BEGIN SOURCE INFORMATION
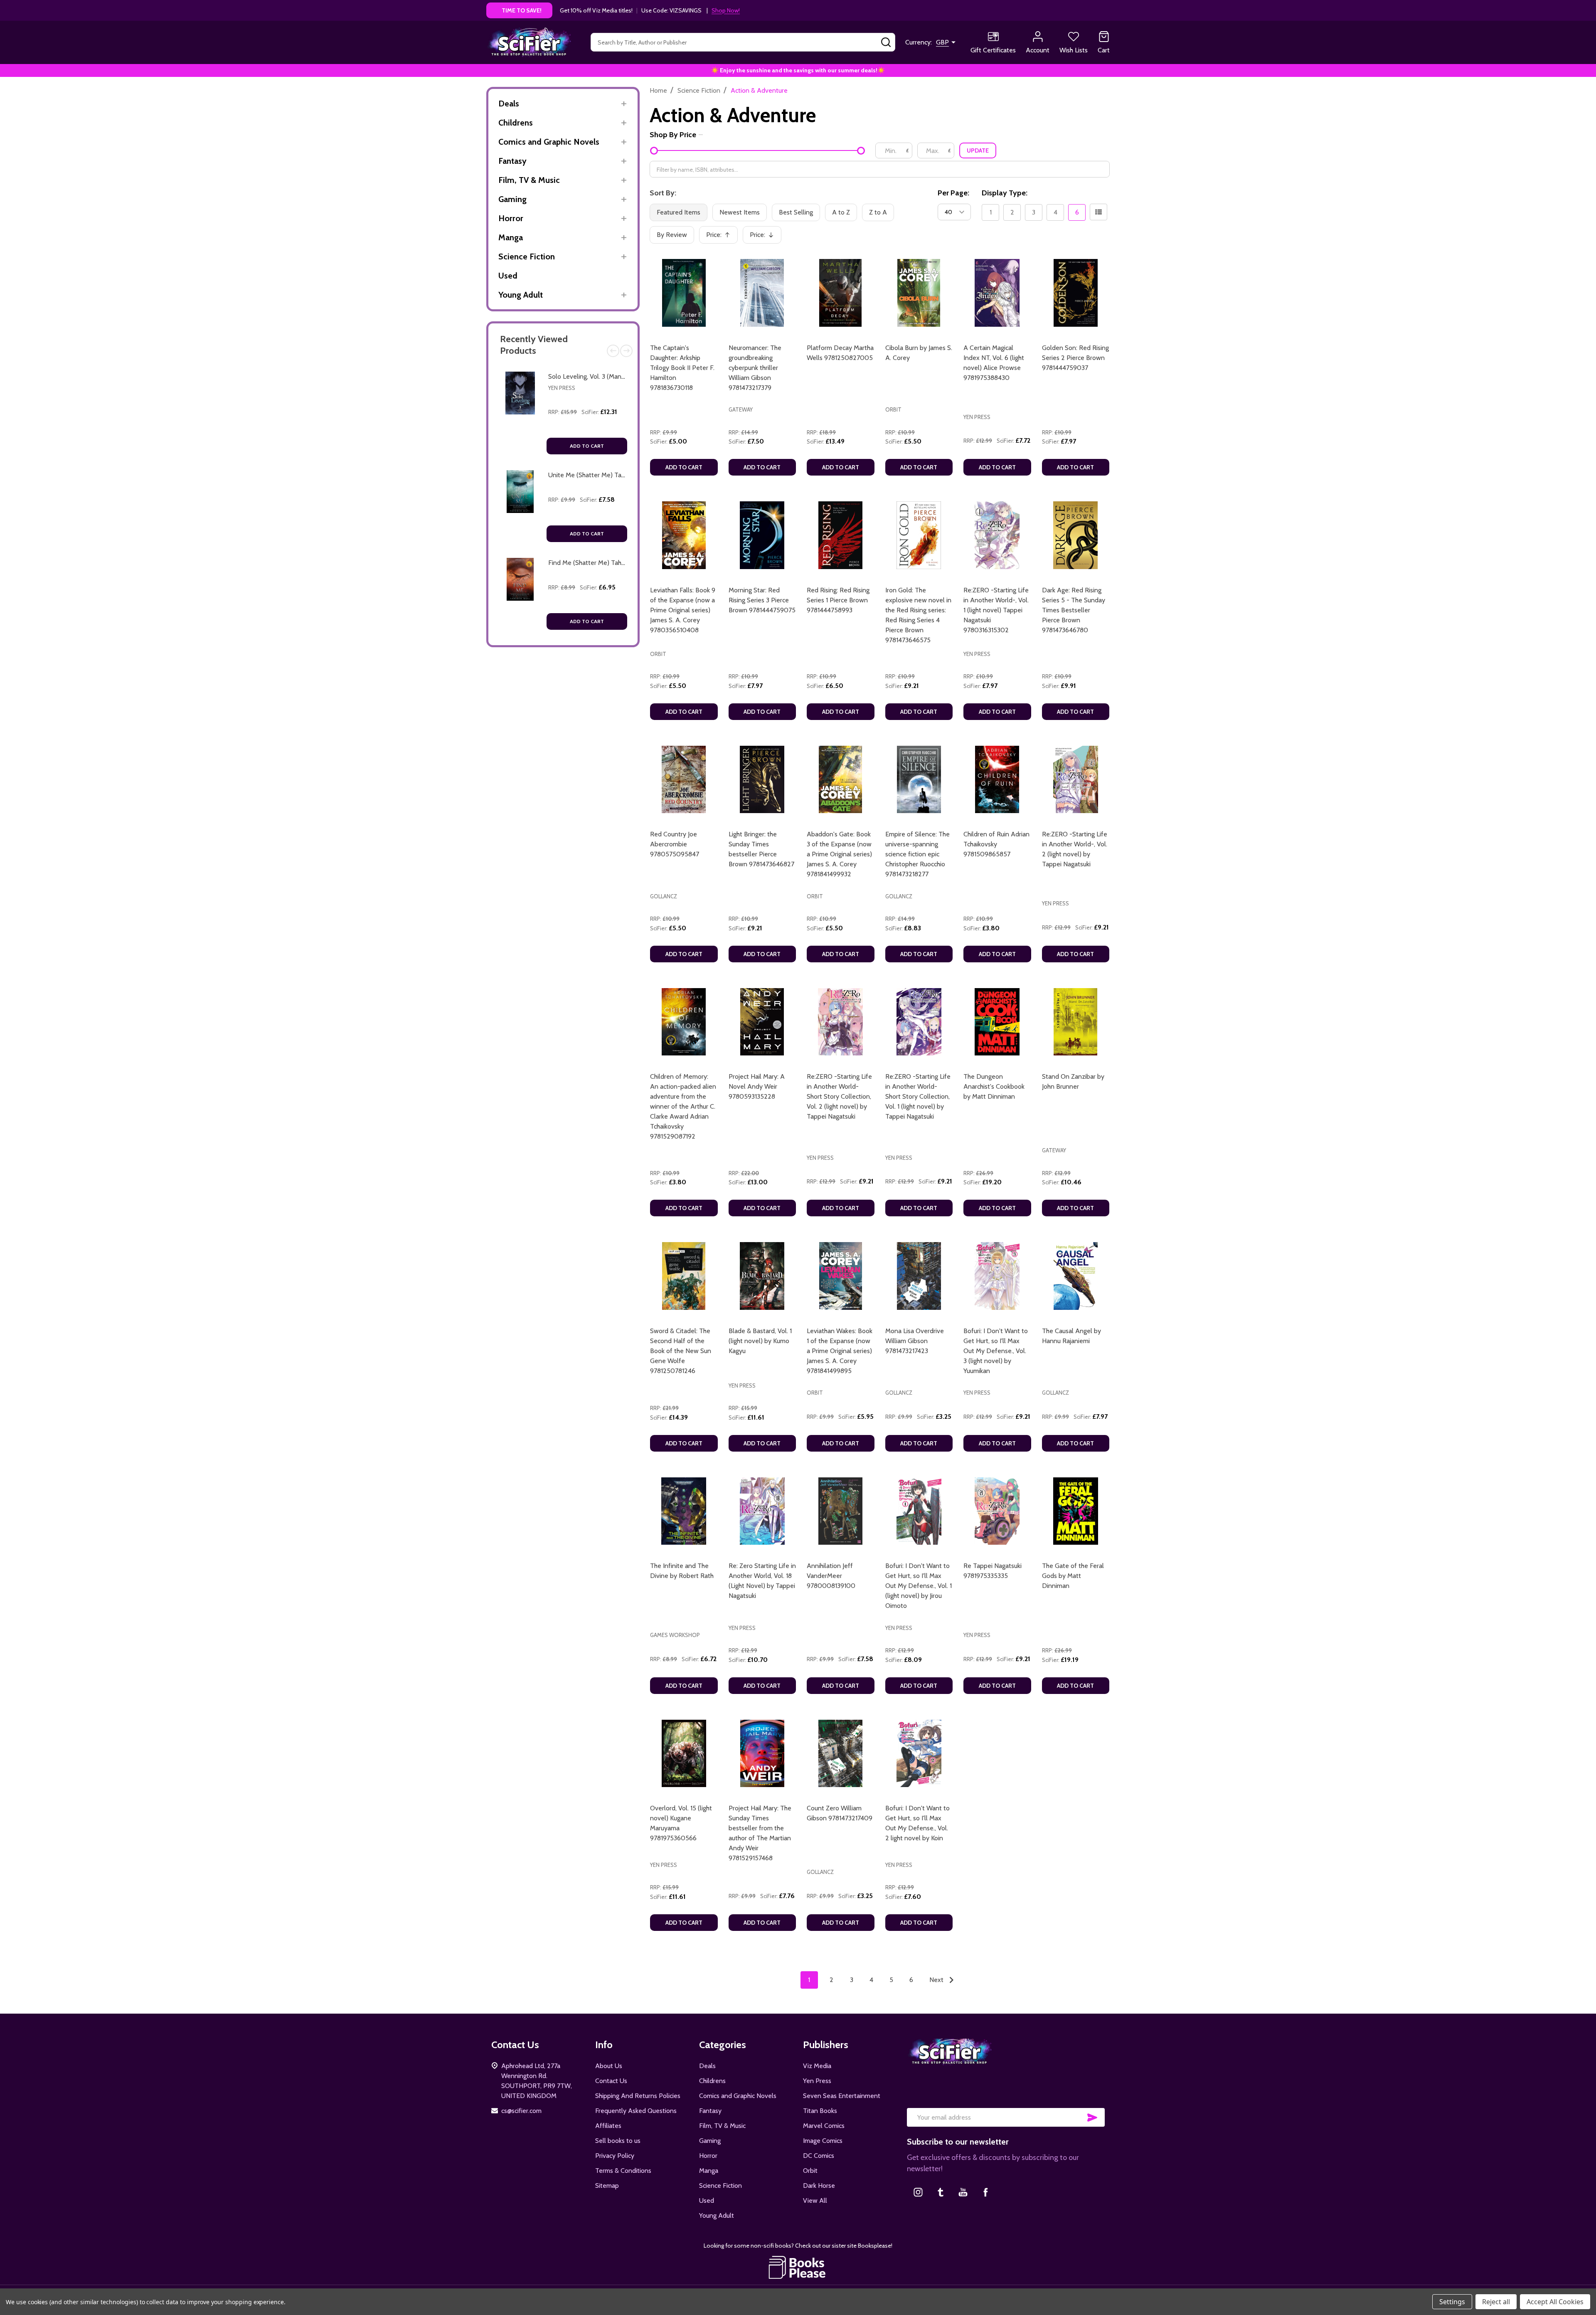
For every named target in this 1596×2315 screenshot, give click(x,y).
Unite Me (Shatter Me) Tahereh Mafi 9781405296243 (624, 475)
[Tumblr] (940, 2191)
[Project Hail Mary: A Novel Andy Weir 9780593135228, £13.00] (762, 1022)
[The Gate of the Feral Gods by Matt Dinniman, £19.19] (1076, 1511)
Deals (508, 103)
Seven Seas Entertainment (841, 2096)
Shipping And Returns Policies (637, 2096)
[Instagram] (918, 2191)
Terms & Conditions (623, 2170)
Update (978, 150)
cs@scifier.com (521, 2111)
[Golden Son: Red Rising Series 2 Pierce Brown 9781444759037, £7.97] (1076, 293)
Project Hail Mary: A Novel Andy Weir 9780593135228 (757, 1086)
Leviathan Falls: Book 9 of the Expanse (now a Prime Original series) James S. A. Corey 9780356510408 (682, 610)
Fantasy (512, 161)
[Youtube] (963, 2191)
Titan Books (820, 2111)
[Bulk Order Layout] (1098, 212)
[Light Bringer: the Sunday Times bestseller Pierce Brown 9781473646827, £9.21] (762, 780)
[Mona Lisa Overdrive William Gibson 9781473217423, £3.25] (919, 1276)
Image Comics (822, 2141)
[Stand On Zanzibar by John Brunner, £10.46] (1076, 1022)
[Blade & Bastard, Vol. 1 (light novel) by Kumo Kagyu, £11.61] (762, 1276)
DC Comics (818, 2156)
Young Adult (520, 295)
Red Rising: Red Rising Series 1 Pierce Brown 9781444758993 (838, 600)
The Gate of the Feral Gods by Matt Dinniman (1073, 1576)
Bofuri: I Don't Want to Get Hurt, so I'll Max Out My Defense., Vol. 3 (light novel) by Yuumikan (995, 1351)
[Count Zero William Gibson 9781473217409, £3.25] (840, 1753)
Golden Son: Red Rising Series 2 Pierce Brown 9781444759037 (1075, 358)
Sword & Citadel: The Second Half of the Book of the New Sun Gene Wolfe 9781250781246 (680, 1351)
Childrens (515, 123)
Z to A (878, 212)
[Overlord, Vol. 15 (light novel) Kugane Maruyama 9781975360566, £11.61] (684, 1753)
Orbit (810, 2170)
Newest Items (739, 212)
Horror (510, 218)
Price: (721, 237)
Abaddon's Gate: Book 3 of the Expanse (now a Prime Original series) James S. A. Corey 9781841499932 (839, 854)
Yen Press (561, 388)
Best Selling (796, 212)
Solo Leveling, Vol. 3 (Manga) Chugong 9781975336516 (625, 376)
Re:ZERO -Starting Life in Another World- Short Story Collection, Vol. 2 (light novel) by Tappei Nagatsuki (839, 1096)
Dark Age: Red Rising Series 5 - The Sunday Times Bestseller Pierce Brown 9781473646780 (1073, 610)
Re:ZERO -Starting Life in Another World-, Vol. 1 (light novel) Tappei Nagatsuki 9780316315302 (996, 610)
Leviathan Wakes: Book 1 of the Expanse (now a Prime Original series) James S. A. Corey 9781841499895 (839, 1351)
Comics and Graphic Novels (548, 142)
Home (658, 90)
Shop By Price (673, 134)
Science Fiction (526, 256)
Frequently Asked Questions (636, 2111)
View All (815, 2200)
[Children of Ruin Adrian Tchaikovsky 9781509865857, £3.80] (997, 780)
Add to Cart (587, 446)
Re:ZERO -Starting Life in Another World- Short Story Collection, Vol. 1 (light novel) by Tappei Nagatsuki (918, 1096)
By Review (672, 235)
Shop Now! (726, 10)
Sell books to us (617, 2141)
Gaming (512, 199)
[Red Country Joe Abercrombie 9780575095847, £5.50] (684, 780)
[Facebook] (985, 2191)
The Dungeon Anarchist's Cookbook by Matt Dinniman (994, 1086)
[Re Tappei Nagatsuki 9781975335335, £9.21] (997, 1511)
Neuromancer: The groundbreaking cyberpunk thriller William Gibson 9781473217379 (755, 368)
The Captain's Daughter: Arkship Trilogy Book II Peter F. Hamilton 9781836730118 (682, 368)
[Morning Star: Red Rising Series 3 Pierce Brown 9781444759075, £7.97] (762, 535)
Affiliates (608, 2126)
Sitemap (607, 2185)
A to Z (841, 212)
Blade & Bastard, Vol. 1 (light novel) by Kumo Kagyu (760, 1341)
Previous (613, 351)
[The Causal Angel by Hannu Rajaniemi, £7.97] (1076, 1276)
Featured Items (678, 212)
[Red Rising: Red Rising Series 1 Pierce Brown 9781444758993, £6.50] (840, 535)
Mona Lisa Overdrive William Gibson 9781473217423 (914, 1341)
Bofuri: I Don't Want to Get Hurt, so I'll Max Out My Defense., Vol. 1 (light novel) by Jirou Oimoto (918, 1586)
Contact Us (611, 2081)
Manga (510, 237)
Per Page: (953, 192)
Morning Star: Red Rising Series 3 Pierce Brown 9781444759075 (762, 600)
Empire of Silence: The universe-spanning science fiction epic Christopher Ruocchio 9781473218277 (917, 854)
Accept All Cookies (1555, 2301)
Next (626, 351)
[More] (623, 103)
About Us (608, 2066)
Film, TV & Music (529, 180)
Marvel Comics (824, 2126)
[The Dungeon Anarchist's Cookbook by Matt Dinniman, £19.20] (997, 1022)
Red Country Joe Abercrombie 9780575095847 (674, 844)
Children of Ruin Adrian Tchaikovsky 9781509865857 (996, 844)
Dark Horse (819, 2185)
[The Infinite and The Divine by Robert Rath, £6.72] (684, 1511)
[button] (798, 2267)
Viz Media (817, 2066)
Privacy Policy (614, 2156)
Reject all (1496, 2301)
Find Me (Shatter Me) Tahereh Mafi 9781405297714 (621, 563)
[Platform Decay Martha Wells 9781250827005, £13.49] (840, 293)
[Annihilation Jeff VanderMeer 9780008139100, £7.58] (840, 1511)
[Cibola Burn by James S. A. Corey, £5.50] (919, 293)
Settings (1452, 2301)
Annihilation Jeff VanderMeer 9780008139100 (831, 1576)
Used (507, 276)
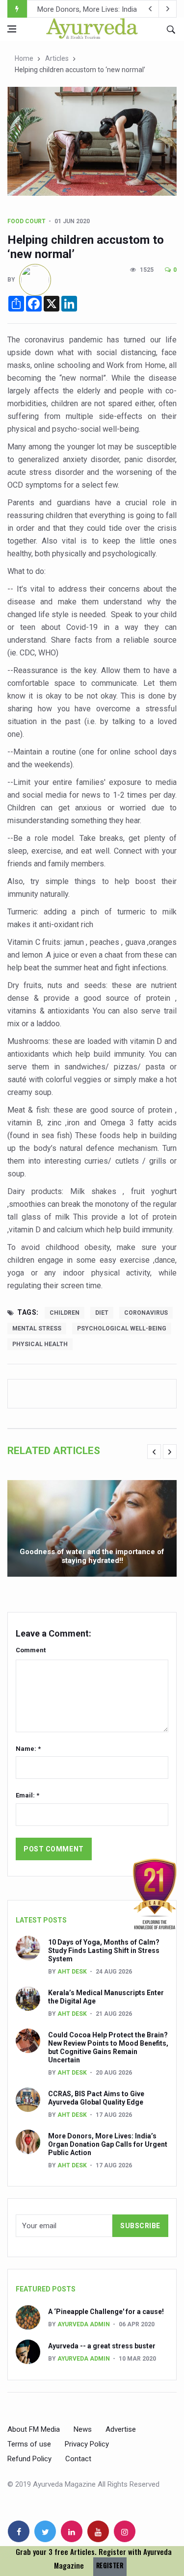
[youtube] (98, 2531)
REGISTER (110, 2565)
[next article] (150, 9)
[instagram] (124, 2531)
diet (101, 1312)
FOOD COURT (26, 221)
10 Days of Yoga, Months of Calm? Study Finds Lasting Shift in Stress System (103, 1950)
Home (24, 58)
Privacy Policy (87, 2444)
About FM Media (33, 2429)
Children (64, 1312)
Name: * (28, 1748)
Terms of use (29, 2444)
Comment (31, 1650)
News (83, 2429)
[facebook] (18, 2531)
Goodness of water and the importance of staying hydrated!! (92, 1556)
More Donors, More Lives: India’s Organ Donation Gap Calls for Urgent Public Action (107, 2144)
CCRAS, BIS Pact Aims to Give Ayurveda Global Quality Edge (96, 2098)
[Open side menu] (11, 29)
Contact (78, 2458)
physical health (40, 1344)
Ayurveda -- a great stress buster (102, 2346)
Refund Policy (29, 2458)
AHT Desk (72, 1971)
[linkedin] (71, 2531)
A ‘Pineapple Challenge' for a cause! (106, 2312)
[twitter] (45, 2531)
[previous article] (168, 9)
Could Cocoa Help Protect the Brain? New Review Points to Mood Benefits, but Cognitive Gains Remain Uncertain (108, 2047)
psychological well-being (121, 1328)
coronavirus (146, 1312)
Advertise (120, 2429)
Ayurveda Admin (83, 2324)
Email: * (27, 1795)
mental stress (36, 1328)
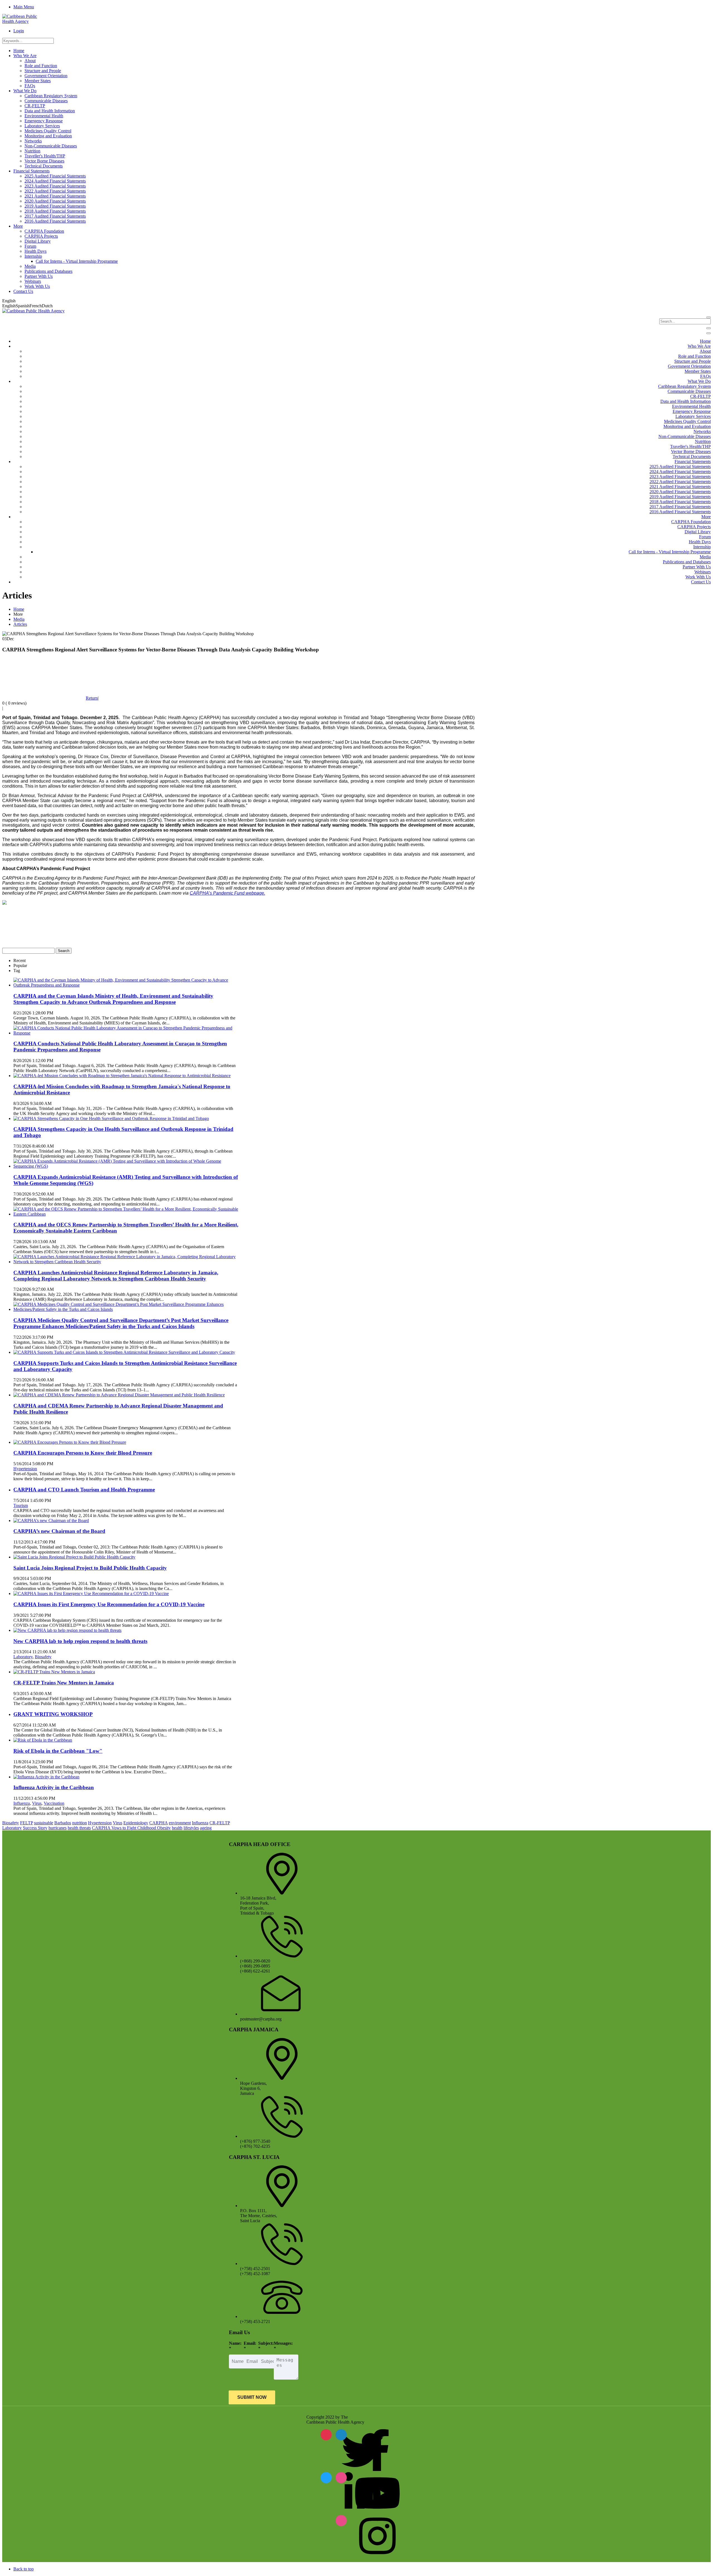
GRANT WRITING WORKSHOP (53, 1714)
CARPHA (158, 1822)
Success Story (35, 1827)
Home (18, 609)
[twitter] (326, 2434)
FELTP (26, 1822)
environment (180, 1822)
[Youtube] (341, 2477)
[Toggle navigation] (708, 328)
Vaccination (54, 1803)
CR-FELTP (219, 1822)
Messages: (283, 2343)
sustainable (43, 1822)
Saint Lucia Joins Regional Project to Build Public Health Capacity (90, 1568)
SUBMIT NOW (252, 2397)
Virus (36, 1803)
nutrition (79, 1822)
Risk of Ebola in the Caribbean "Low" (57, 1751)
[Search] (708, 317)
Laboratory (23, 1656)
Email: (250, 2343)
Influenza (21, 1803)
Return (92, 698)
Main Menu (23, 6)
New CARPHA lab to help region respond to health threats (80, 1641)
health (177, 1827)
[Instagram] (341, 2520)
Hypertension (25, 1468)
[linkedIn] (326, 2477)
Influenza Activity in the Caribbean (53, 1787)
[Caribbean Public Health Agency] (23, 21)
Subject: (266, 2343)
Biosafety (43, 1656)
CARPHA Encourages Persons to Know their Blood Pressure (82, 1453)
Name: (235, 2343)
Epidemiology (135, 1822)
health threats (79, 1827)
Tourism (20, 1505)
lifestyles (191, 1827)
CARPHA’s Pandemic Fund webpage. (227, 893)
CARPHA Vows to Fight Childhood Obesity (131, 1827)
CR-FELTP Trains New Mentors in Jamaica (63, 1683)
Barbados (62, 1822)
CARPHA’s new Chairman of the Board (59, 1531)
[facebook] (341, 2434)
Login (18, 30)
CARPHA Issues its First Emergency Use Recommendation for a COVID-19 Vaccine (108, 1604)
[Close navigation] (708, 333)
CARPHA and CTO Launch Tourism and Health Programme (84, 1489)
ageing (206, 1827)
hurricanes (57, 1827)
END SOURCE INFORMATION
(EXERCISE DETAILS): A complete answer gives every line of the data that includes "Project".

(OUTPUT FOR THIS TASK):
[Project Hail Mary: A Novel Andy Weir 9780593135228, £13.00] (762, 1022)
Project Hail Mary: A Novel Andy Weir 9780593135228 (757, 1086)
Saint Lucia Joins Regional Project to Build Public Health Capacity (90, 1568)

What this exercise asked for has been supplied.